The track system, capping and county-wide closings are likely different than what you’re used to. Most parents like the track system once accustomed to it.
The track system or year-round schooling is a new method to arguably make better use of school space. The way the system works, is that there are four “tracks” on the school calendar. Each track is in session for nine weeks, then out for three weeks. The tracks rotate 1 through 4 in numerical order. When track 1 is out, then tracks 2, 3 and 4 are in session. At any given time, only 75% of the students are in session, meaning less congestion in the parking lots, and more space within the school be it the cafeteria, gym or common areas.
There is another school of thought, that without the long summer break, students have a better chance of remembering what they’ve learned from grade to grade. The studies as to whether or not that’s true are inconclusive.
There is another argument that it’s a more efficient use of school space, because the school is empty for the summer in a traditional system.
One of the problems with the system, is that Holly Springs High School follows the traditional calendar. That means that if you have one child on the track schedule, and they have a sibling in high school, they will be out at different times, making it slightly more difficult to plan vacations.
The other buzz-word you’ll encounter in Holly Springs is school capping.

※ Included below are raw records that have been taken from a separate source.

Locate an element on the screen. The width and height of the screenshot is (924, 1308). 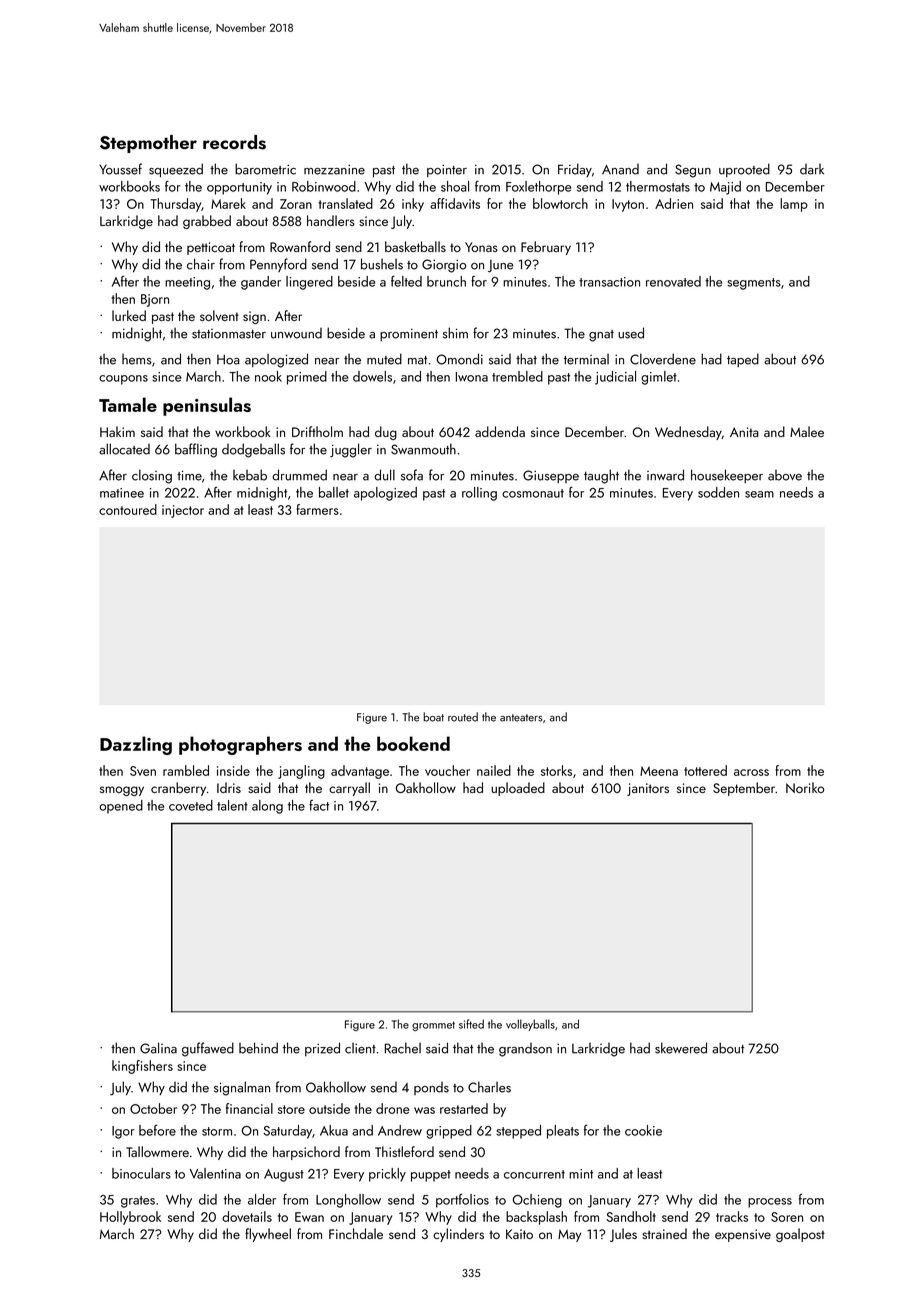
tottered is located at coordinates (705, 770).
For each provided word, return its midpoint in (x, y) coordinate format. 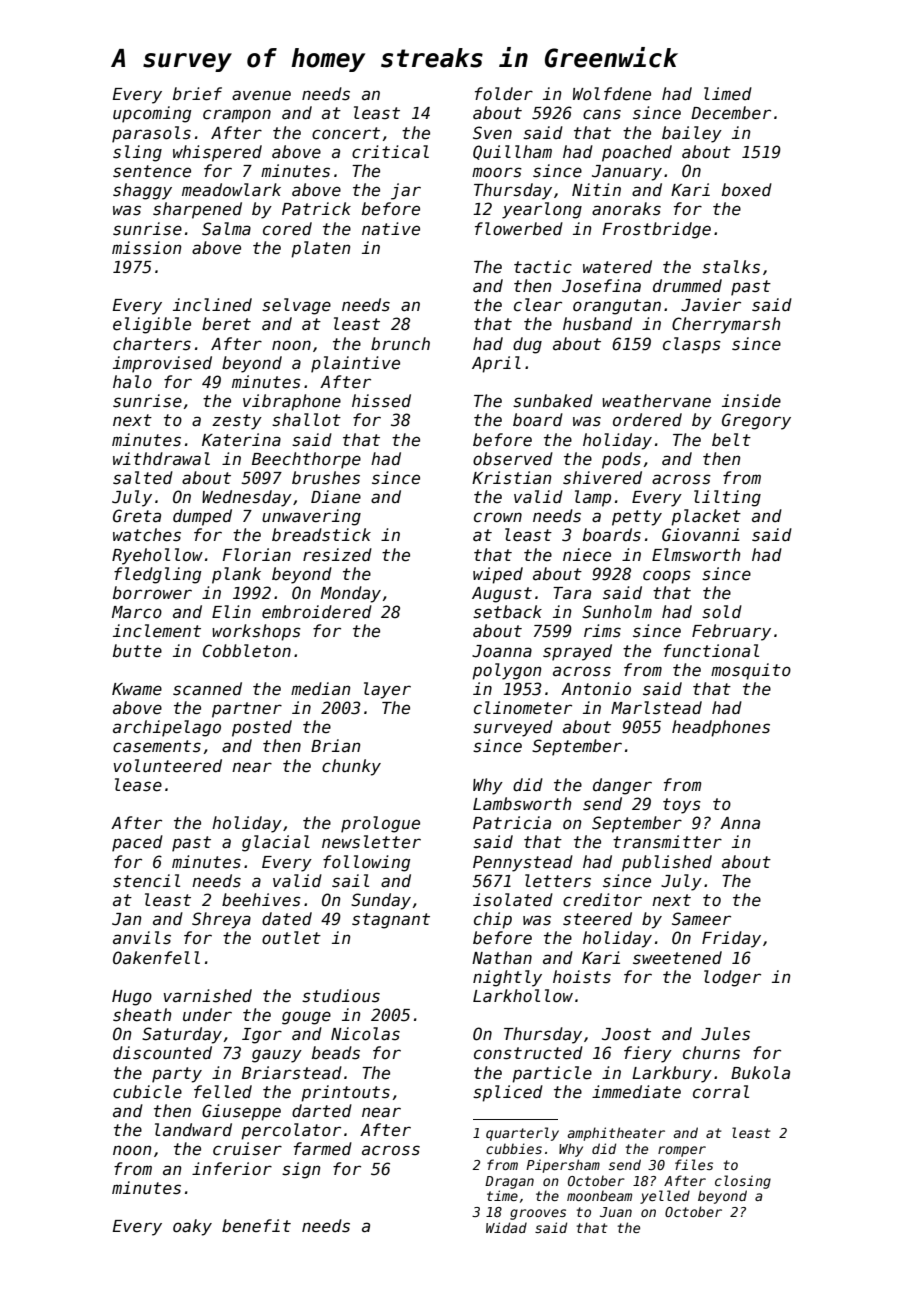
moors (497, 172)
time (502, 1195)
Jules (725, 1034)
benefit (256, 1226)
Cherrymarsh (726, 325)
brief (197, 94)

Capping means meaning the school has reached the maximum number of students it can serve. If a student’s base school has an enrollment cap, they will be assigned to an overflow school. Transportation is provided to a student’s overflow school. For the 2014-15 school year, the following schools are capped:
Just because a school is capped, that doesn’t always mean that your child will not get in. With the area being so transient in nature, the system is in constant flux. To learn more about school assignments, you can go to https://www.wcpss.net/parents/student-assignment.

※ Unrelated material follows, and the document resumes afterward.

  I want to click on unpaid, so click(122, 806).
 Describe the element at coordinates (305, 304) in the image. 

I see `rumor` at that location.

The final item that’s different here than many other places, is the county-wide operation decisions. If you grew up in area that frequently got snow, then you know that the closings came on a school-by-school basis. In Wake county, if the deciding body feels that any part of the county may have snow or other potentially hazardous weather or emergency situations, every school in the district is affected by either being delayed or closed.
The Wake County School website is easily navigated, and offers answers to most of the questions you’d have as a parent.